As we approach World AIDS Day on December 1, the world will take time to reflect on the most misunderstood sexually transmitted infection. Though the virus itself hasn't changed in the last 30 years, the reality for people who contract the virus in the developed world is drastically different now than it was in decades past. In the 1980s, HIV infection was considered by most to be a death sentence and sex education drew heavily on fear around HIV infection as a way to promote safer sex.
However, in the last few decades the reality for those able to afford treatment has shifted drastically. Newer, more effective treatments are now available that can help people who are HIV positive live unencumbered by HIV for just as long as they would have otherwise.
Some 15.8 million people are now on HIV treatment and a five-year strategy to end the threat of a never-ending AIDS pandemic is starting to show results. These insights have led to the "fast-track" approach to ending the epidemic, which includes the 90-90-90 targets for 2020: 90 per cent of all people living with HIV will know their HIV status, 90 per cent of all people with diagnosed HIV infection will receive sustained antiretroviral therapy (ART) and 90 per cent of all people receiving ART will have viral suppression. Additionally, Truvada, a drug that can be taken by the non-infected as a guard against infection, is available for people who have an HIV positive partner or want to be extra careful.
We're now at the point where HIV infection is decidedly no longer a death sentence, and no longer a major inhibitor of quality of life.
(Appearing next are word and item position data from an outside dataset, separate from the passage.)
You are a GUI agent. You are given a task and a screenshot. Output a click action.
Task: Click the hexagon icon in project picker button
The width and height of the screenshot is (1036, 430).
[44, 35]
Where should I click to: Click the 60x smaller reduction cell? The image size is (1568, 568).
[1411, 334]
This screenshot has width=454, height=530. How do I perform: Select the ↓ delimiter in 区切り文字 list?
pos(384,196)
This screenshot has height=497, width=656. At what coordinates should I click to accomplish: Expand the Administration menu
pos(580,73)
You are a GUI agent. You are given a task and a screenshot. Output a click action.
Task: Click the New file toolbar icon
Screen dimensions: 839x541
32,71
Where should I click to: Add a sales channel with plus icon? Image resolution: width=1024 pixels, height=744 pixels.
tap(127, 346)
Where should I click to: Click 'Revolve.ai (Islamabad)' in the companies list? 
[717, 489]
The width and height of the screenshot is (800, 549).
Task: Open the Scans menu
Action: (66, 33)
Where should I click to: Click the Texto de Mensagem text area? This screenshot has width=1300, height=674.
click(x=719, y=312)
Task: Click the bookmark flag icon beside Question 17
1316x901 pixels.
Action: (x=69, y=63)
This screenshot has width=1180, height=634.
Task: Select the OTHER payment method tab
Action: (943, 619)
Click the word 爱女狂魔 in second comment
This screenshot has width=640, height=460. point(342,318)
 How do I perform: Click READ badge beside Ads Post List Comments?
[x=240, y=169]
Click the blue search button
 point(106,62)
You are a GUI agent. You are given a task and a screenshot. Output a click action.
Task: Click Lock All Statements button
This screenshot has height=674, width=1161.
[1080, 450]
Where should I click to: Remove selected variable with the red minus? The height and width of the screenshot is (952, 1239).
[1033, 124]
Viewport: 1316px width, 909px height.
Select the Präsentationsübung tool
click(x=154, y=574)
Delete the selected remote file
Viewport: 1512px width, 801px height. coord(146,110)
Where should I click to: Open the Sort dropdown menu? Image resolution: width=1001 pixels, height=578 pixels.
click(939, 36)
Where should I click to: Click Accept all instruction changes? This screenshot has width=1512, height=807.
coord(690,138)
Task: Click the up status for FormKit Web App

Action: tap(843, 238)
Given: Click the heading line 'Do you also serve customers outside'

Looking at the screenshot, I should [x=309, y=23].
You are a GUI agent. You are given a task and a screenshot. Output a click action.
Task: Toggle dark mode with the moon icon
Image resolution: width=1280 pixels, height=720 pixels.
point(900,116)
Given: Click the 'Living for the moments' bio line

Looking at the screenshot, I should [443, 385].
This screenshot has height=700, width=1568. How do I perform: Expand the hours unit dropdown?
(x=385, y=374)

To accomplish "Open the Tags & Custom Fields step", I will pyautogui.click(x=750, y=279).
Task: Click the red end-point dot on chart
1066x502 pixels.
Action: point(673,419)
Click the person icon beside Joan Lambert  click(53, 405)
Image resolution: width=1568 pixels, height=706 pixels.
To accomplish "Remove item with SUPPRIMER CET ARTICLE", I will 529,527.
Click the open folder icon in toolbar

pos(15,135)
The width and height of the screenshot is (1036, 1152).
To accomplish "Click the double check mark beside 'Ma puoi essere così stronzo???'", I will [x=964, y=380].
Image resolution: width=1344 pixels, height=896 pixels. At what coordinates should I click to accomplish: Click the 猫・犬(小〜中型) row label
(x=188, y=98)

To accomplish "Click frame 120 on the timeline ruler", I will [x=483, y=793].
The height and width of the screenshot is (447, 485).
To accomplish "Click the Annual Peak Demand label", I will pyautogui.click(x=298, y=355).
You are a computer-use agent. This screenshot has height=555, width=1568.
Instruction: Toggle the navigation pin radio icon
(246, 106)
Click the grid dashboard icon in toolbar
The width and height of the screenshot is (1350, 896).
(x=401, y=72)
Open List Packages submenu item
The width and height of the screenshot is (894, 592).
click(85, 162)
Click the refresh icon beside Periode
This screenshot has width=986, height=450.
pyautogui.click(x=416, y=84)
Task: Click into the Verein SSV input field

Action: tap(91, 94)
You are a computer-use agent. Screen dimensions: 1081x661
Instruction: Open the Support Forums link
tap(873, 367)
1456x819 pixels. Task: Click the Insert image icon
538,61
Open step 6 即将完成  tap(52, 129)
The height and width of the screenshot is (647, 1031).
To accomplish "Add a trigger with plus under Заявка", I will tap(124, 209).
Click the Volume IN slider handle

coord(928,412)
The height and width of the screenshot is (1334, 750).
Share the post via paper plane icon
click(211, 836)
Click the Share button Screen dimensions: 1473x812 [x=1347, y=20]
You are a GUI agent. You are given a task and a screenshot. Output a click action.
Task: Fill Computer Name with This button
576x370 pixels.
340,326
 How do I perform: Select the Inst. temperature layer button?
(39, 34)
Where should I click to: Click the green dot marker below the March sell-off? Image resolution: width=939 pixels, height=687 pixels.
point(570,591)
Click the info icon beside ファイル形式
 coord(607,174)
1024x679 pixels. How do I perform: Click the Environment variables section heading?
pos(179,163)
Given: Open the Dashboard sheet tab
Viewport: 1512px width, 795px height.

Indeed, thanks to current treatments, HIV-positive people can live long and healthy lives with minimal risk of passing the virus to others. For those with access to care, some sex educators now talk about HIV infection as more of a nuisance to be managed than than a life-altering diagnosis. The reality is that HIV is now more like diabetes: without treatment it can be fatal, but with treatment it can be managed.
The world has changed, and we were interested if people's views of HIV infection had shifted along with the reality. So our community management folks at Kindara asked 500 men and 500 women about sexually transmitted infections (STI's), HIV/AIDS and sexual habits.
Here's what we learned:
- People are still much more scared of contracting HIV/AIDS than any STI.
- People still regard HIV/AIDS infection as a life-shortening diagnosis.
- The ultimate level of fear that people have about contracting an STI must be low, because people aren't getting tested.
Check out more results here. Our takeaways from this survey is that the stigma of HIV/AIDS infection lives on, despite the new reality of effective treatment and regular lives for HIV positive people. Shining light on the facts to reduce the stigma is important because as the stigma fades, a more open and productive conversation emerges. Rather than the fear- and shame-based information about HIV/AIDS we received in the 80s, today's conversation should be more out in the open and free of stigma so that real facts reach more people.
The other takeaway is just how many people are out there having sex and not getting tested! This needs to change. If you are having sex with multiple partners, you owe it to yourself and to your partner to know your STI status and also to practice safer sex until you are both fully stoked to do otherwise. Even if HIV is no longer a death sentence, a sexually transmitted infection is something all of us would rather not have. Meeting the 90-90-90 target for 2020 is something all of us can be a part of through more regular STI testing.
On World AIDS Day, let's try to talk more openly and more often about HIV/AIDS, STI status and STI infection with our friends, loved ones and partners. Let's replace fear and shame with frank conversation as a way to combat the disease in 2015. And if you're sexually active and haven't been tested, get to your doctor and ask for an STI test!